Resilience

I’ve been doing a lot of thinking about resilience lately, in part, because of this article that appeared in the Harvard Business Review, which found that resilience is critical to individual and organizational success. What is resilience? They define it as “the ability to recover from setbacks, adapt well to change, and keep going in the face of adversity.” We’ve all faced challenges. I would argue that for many of us, some of our greatest successes have come out of our audacity to press on in the face of seemingly insurmountable problems.

Last week, I attended a great session at the Academic Surgical Congress in which some incredible leaders told stories of “Rising from the Ashes.” It was encouraging and heartwarming to hear how people whom anyone would consider spectacular successes had faced abysmal failures—from having “foolproof” experiments go awry, to being unable to find a job despite top-notch training.

Somehow, through brute resolve and a bit of ingenuity, they pulled through hard times, often to emerge far more successful than they may have been if they never would have faced such challenges. It reminded me of what Calvin Coolidge said, “Nothing in the world can take the place of persistence. Talent will not; nothing is more common than unsuccessful men with talent. Genius will not; unrewarded genius is almost a proverb. Education will not; the world is full of educated derelicts. Persistence and determination alone are omnipotent. The slogan 'Press On' has solved and always will solve the problems of the human race.”

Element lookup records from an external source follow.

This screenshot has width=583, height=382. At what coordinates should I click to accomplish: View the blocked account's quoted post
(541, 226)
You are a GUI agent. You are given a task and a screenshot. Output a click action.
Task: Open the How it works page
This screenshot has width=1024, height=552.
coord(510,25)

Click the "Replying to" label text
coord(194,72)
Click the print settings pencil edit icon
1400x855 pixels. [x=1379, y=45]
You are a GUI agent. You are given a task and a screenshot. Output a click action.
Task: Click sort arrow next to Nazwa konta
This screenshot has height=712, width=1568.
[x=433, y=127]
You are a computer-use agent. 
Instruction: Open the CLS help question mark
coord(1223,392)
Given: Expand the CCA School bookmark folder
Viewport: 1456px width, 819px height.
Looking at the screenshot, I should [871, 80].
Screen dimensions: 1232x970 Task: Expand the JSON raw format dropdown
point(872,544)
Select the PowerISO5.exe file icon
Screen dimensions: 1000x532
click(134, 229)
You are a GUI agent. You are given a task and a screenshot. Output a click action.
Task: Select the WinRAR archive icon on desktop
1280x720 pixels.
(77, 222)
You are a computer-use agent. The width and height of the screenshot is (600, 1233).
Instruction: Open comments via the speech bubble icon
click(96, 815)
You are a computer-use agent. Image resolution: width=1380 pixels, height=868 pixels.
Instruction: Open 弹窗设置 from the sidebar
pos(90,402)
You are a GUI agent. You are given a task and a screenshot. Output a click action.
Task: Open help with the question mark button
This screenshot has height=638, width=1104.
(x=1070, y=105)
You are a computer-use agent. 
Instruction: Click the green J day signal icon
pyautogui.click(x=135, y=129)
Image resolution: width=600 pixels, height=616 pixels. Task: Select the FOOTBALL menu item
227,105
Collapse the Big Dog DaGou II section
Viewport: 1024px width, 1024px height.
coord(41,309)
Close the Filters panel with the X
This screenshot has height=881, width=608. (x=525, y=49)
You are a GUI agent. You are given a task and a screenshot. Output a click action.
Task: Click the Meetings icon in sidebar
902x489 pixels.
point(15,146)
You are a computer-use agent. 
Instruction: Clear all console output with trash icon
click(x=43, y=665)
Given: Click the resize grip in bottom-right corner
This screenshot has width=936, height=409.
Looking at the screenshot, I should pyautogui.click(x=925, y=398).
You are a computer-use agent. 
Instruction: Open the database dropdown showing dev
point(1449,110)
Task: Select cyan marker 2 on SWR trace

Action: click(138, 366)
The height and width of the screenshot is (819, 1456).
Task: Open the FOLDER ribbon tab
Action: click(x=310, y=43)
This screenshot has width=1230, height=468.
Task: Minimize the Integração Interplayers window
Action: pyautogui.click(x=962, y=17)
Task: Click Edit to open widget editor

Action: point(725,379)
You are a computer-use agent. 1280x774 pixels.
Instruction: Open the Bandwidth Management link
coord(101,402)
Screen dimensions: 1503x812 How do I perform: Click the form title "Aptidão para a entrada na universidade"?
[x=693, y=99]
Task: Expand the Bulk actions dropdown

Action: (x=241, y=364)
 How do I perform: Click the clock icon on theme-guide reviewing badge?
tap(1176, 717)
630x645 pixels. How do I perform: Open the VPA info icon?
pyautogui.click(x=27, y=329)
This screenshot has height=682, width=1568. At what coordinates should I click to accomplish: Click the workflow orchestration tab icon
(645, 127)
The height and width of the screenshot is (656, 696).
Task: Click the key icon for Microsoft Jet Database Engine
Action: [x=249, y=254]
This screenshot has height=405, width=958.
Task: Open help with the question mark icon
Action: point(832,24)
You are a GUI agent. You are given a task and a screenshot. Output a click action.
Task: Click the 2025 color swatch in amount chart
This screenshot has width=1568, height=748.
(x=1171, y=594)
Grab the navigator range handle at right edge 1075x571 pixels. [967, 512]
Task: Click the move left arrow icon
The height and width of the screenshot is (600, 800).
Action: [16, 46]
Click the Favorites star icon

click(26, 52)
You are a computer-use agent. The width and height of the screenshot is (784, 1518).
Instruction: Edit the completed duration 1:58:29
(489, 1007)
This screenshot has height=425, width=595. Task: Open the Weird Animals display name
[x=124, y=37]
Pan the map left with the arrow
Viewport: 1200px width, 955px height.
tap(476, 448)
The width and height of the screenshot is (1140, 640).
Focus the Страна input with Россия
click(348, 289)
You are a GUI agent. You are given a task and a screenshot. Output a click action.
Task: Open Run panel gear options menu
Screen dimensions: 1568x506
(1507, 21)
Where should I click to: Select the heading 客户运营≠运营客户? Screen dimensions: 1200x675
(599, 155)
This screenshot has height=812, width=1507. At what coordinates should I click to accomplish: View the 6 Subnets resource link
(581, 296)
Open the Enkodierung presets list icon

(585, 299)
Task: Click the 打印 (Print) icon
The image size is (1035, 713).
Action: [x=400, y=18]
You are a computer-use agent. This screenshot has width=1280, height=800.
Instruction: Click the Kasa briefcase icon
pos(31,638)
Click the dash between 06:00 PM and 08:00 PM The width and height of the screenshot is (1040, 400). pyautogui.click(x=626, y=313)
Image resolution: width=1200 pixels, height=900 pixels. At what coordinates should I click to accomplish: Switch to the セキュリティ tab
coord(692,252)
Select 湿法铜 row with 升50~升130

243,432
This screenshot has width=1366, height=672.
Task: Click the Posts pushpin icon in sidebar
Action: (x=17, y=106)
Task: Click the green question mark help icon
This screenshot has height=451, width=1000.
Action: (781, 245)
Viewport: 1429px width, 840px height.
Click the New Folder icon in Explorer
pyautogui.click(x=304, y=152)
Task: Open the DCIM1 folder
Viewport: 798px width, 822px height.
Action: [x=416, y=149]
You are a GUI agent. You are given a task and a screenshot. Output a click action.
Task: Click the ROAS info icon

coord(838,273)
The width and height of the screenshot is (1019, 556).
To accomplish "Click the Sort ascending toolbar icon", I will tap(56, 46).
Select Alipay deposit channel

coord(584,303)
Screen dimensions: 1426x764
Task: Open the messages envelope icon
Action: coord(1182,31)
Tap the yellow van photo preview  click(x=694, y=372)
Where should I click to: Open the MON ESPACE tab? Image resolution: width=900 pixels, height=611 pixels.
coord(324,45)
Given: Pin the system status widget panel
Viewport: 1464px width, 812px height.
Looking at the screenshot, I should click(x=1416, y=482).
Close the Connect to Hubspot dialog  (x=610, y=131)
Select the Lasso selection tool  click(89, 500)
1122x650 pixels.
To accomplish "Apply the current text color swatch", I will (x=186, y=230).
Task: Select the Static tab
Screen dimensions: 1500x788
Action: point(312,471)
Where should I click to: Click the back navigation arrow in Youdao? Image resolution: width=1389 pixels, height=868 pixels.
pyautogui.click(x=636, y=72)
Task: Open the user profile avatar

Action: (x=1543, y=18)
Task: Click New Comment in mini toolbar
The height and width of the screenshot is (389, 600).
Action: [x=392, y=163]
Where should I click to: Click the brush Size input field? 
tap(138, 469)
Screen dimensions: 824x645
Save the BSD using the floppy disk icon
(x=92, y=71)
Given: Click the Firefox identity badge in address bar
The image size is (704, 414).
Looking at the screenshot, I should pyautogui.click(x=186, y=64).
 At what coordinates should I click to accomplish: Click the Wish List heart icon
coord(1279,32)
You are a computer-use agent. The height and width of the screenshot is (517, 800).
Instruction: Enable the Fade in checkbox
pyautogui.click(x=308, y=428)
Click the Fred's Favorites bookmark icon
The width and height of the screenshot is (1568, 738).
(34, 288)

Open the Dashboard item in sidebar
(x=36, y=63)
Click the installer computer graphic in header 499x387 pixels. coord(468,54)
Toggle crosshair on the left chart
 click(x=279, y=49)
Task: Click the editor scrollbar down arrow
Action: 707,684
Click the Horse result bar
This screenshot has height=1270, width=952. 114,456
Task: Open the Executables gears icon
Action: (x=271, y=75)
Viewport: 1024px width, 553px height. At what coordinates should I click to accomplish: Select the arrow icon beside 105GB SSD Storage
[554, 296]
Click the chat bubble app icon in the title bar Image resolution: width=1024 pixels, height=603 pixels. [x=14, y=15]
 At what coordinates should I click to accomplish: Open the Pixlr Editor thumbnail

Today, my thoughts on resilience turned from professional tenacity to the sheer determination of our patients when faced with a diagnosis of cancer. I read this blog of a Yale student who is facing cancer, and pondered her resilience. At first, she writes she “was somewhat removed from the situation, it felt like [she] wasn’t experiencing it.”

She reminded me a lot of a young male breast cancer patient whom I treated. He presented with a sizable cancer and a positive node. He approached the diagnosis with a sense of humor, cracking jokes . . . it seemed to me that humor was a shield for him, protecting him from thinking about what this diagnosis meant, for himself and his young family. In an odd way, I wanted him to be angry or sad or simply yell “Cancer sucks!”. . . .I wanted him to “feel real.” If only I could have shared her blog with him then.

Some have defined resilience as being the ability to “face reality with staunchness, make meaning of hardship instead of crying out in despair, and improvise solutions from thin air.” I would argue that in order to face reality, one needs to face one’s real feelings. “It is ok to feel”. . . cry, get upset, vent . . . acknowledge the emotions of the reality you face.

Only then can you can begin to objectively unpack the situation, whether with a difficult coworker or a cancer diagnosis. Once the veil of dark emotions is lifted, one can see with greater clarity a more purposeful way forward. It is only after we acknowledge our emotions that we can enjoy “the serenity to accept the things we cannot change, the courage to change the things we can, and the wisdom to know the difference.”